Larb Gai is a Thai salad of sorts. It is made up of coriander, shallot, green onion, chill powder, lime and fish sauce. These delicious flavours mix with ground chicken and you can eat it warm or cold for a more salad effect. Beware of the chili powder though, that was my mistake, I definitely put the whole lot they gave us in and couldn't eat any of it because it was just too spicy for me!
Pad Thai is probably the most well know of the Thai dishes I cooked. It's one of my favourites and such a comfort food that I almost always seem to order. Other than the noodles it has green onion, shallot, firm tofu, dried shrimp, bean sprouts, pickled Chinese radish, lime, egg, chili powder and peanuts. We have already made it once since being back but we are having a hard time getting it to taste just right.
Stir Fried Morning Glory is something my sister introduced me to and ever since we first ordered it at a restaurant I have wanted it again and again. It was the most simple of the dishes I made because it was really just the morning glory, which is a type of vegetable that you do not find here.
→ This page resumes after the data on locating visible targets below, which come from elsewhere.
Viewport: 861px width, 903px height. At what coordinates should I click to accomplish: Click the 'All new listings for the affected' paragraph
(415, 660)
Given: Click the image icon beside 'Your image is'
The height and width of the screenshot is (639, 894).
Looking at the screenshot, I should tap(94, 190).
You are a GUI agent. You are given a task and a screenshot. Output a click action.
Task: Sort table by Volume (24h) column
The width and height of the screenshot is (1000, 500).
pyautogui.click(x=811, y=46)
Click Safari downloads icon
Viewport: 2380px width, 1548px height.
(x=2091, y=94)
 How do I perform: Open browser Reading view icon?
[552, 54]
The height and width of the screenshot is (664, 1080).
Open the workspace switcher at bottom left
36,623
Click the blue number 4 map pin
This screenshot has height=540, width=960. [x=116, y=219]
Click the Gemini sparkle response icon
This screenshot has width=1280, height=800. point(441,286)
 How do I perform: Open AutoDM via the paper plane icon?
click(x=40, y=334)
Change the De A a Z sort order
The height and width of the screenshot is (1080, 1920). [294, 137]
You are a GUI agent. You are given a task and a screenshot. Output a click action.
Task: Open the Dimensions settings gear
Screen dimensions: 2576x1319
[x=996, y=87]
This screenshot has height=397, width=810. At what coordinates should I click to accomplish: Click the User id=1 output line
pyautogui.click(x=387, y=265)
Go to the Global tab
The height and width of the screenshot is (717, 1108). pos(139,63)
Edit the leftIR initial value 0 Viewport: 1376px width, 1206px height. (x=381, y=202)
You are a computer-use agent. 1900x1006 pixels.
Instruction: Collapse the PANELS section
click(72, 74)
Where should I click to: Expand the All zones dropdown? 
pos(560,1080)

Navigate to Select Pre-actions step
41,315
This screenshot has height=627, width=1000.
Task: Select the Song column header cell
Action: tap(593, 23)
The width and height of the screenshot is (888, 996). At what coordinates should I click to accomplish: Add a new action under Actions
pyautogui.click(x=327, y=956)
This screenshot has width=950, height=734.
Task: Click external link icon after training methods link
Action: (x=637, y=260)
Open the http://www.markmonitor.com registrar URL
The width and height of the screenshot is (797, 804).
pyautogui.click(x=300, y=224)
Then it is flavoured with garlic, red chili, peanut sauce and dark soy sauce. You cook it at a very high heat for a short amount of time and then the vegetable is left crispy and delicious!
Sticky Rice and Mango is a traditional Thai dessert that I ate a lot of while I was traveling. It is absolutely delicious and simple. This dish is a little more time consuming as making sticky rice takes quite a bit of time. Topped with coconut milk to make it creamy and a tangy but sweet mango on the side makes for a delicious mouthful each time.